Rev. Francis Dane (20 November 1615 – 17 February 1697) was baptized in Bishop's Stortford, England, and was probably born there.

Education and early career
Francis Dane matriculated as a sizar at King's College, Cambridge in Easter term 1633 and emigrated to Massachusetts with his parents, John and Frances (née Bowyer) Dane, in 1636. Dane became the second pastor of the North Parish Andover, Massachusetts in 1649. During that time, he founded a school for Andover youth.

Family
By his first wife, Elizabeth Ingalls (1618-1676), Francis had six children, two sons and four daughters: 

 Elizabeth Dane Johnson (1641-1722),
 Nathaniel Dane (1645-1725),
 Hannah Dane Goodhue (1648-1712),
 Phebe Dane Robinson (1650-1726),
 Abigail Dane Faulkner (1652-1730),
 Francis Dane (1656-1738).

He married twice more. His second wife was Mary Thomas (m. 1677-1689; her death), and his third wife was Hannah Abbot (m. 1690-1697; his death).

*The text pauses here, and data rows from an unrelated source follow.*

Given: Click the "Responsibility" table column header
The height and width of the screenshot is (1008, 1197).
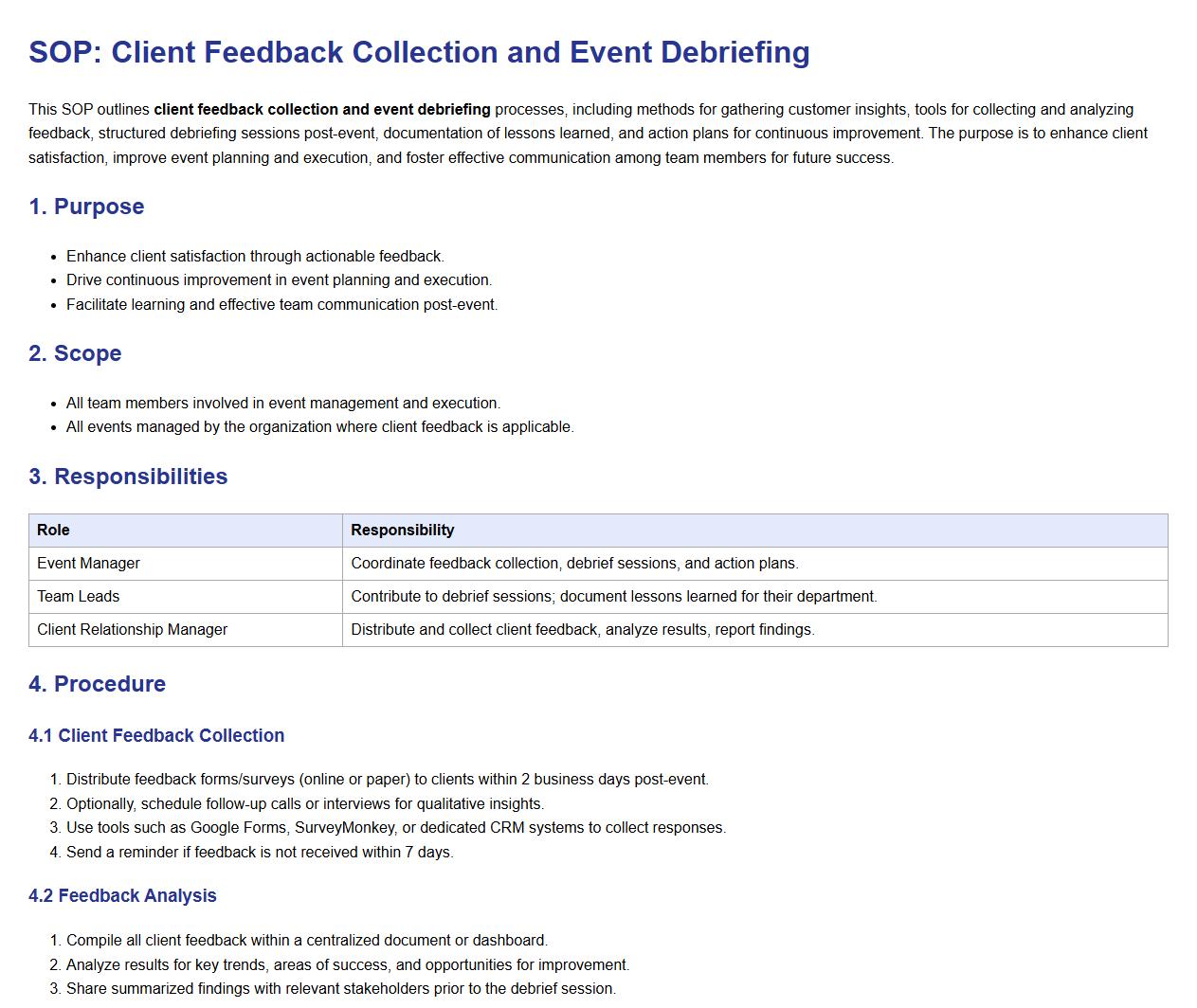Looking at the screenshot, I should 402,531.
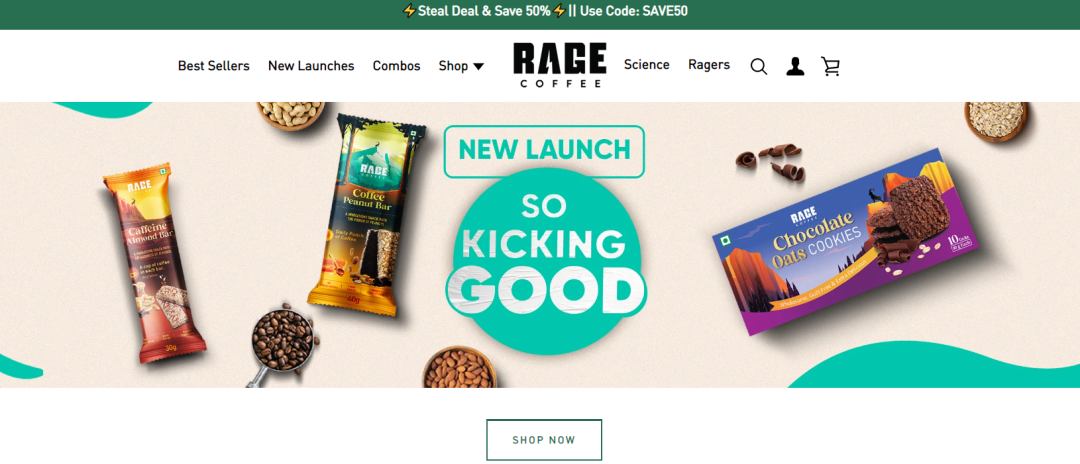Open the Science link
1080x464 pixels.
[x=647, y=65]
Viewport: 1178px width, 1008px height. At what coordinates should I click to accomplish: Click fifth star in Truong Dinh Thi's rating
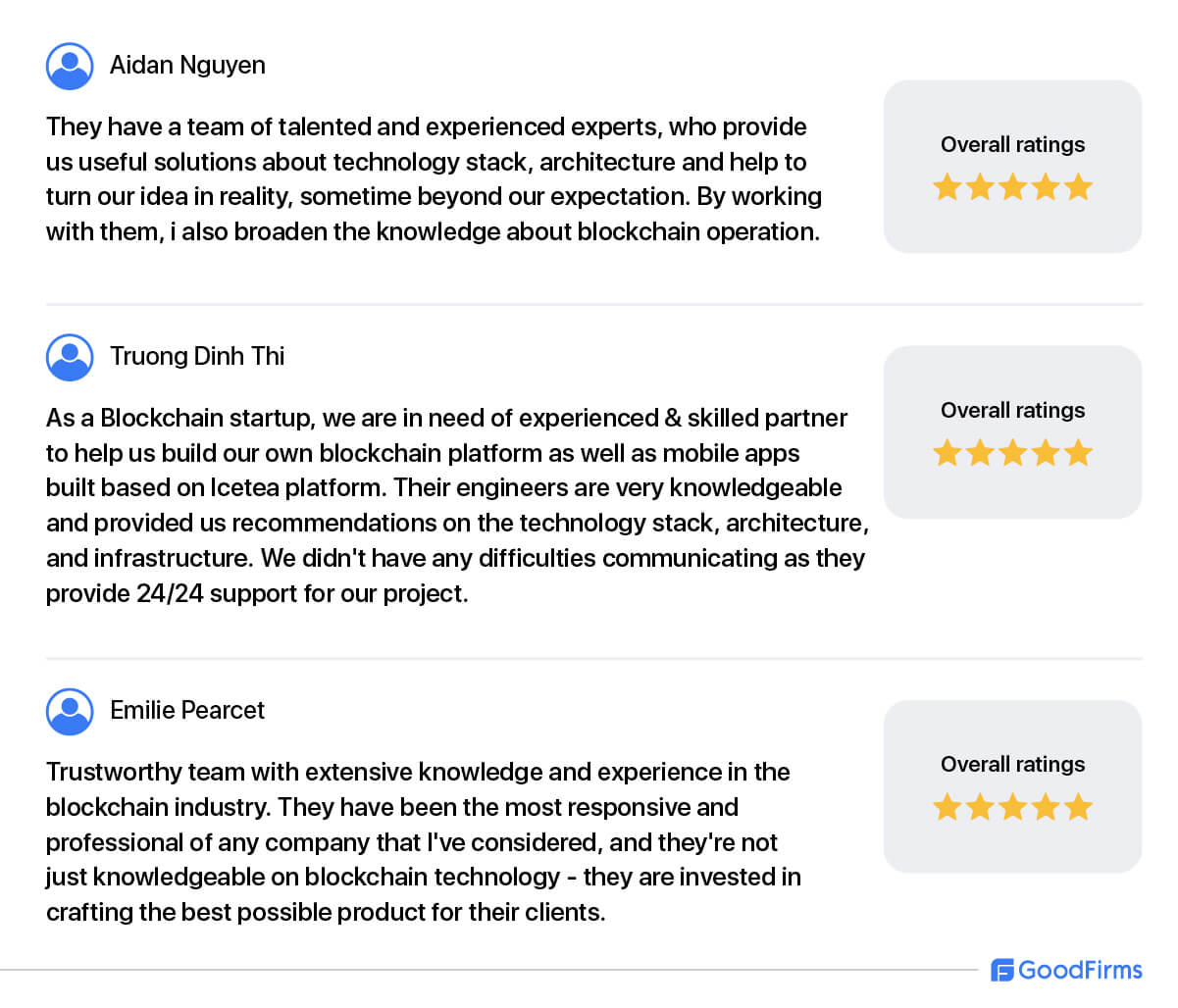(x=1078, y=452)
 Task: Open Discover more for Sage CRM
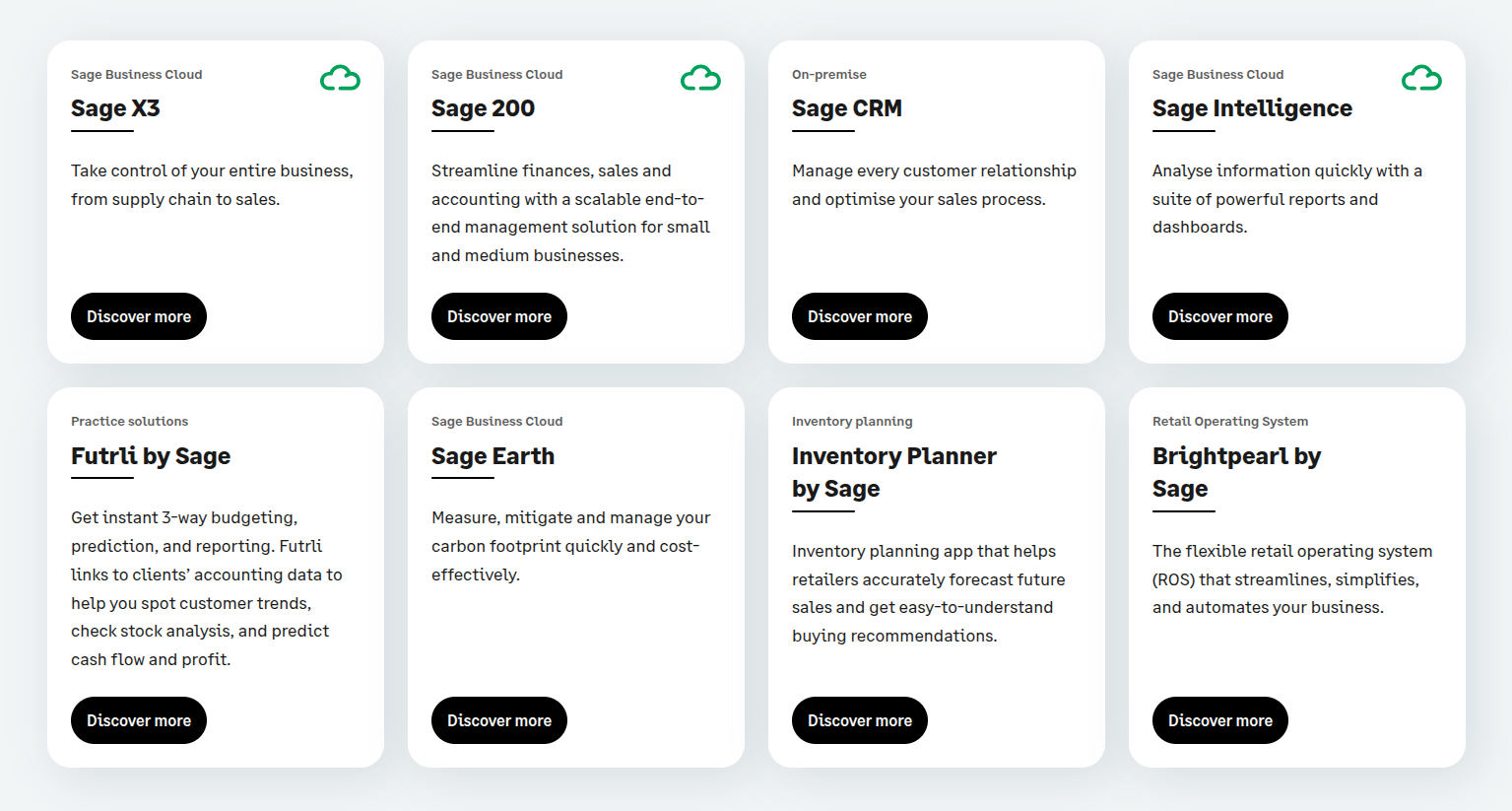click(859, 316)
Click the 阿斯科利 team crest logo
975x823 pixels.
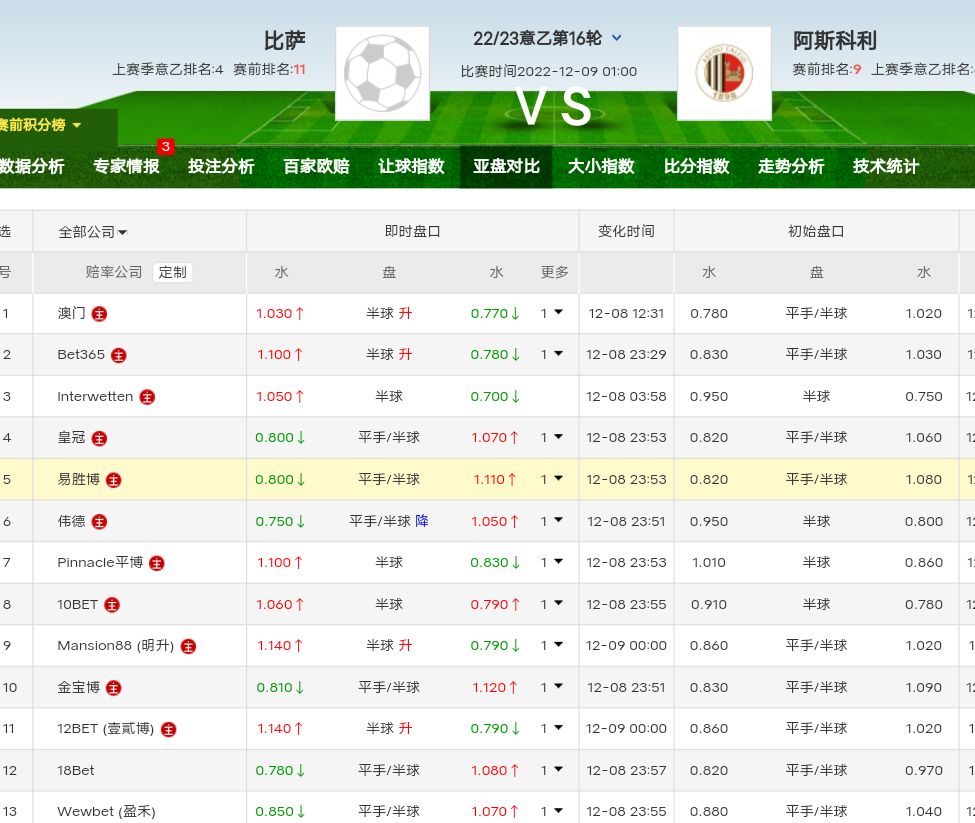coord(724,73)
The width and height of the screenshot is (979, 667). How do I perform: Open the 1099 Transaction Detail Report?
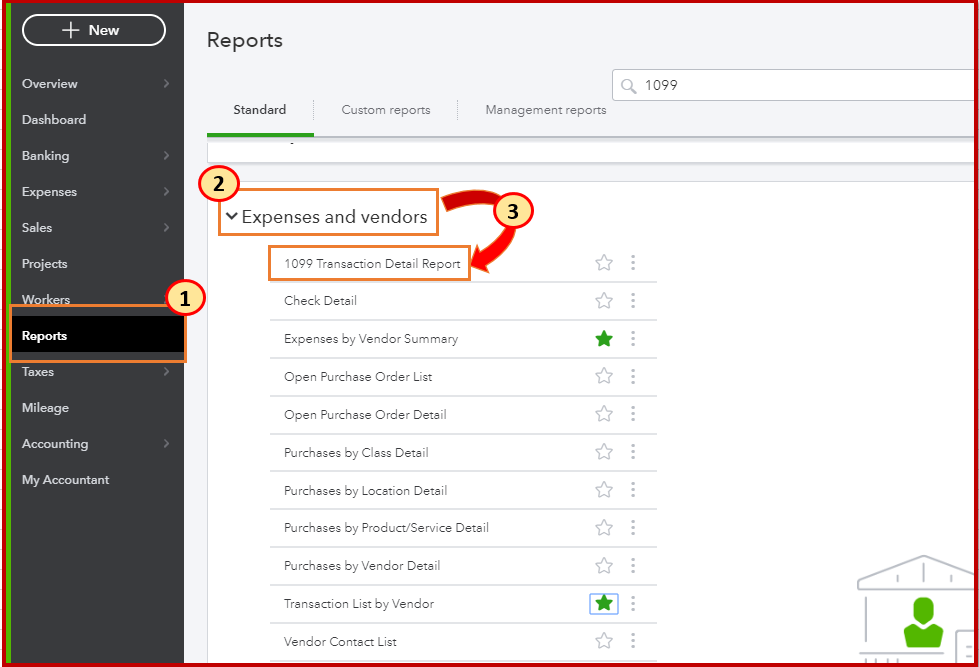(372, 264)
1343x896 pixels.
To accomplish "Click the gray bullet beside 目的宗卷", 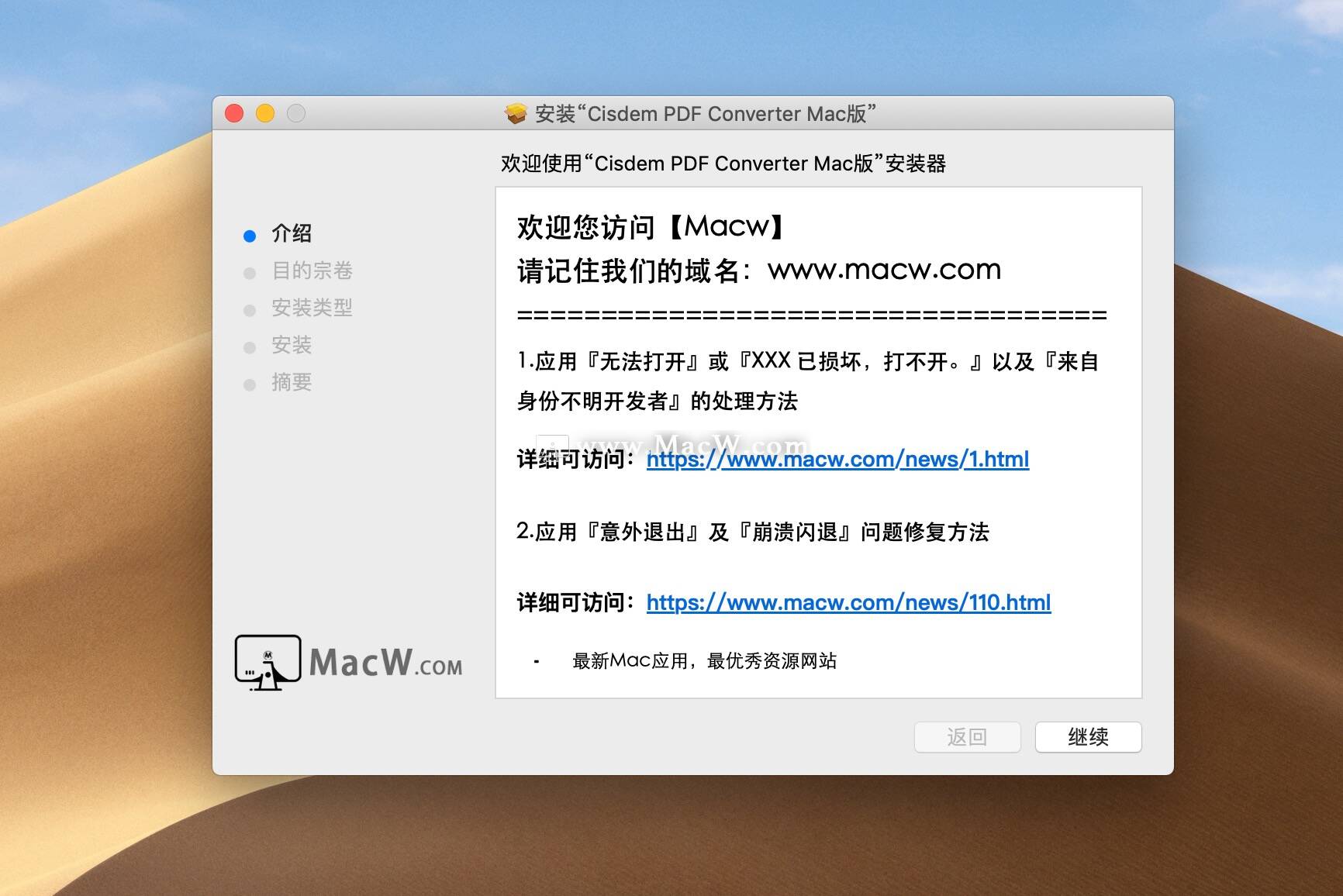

First Murmurings of Witchcraft
In 1658 when the subject of witchcraft first came to his attention, he came down decidedly against the concept. When John Godfrey was charged with injuring the wife of Job Tyler by "Satanic acts", Dane judged against the probability.

A New Minister

Around 1680, when Francis Dane was about sixty-five years of age, church members became concerned about his ability to fulfill his role leading the church and requested that a younger minister be sent to them. In January 1682, Rev. Thomas Barnard, a recent graduate of Harvard, arrived. Shortly following Barnard's arrival, Francis Dane's salary was stopped. Dane petitioned the General Court in Boston to have it reinstated. The town complied, but split the salary of 80 pounds a year so that Dane received thirty pounds and Barnard received fifty. Neither man was pleased with the solution.

Salem Witch Trials

Dane had lived in Andover for 44 years, and was 76 years old when the Salem Witch Trials began. On October 18, 1692, Dane, Thomas Barnard, and twenty-three others wrote a letter to the governor and to the General Court publicly condemning the witch trials.

Dane and his family were in danger as half a dozen family members stood accused, including Francis Dane himself. Another minister, George Burroughs, had been hanged, and thus Dane's status did not guarantee protection. He warned that his people were guilty of blood for accepting unfounded accusations against covenanted members of the church. Two of Francis Dane's daughters, Elizabeth Dane Johnson and Abigail Dane Faulkner, and his daughter-in-law, Deliverance Dane, were all arrested. Abigail Dane Faulkner's two daughters, Abigail Faulkner (Lamson) and Dorothy Faulkner (Nurse), were also accused of witchcraft. All of these survived the trials.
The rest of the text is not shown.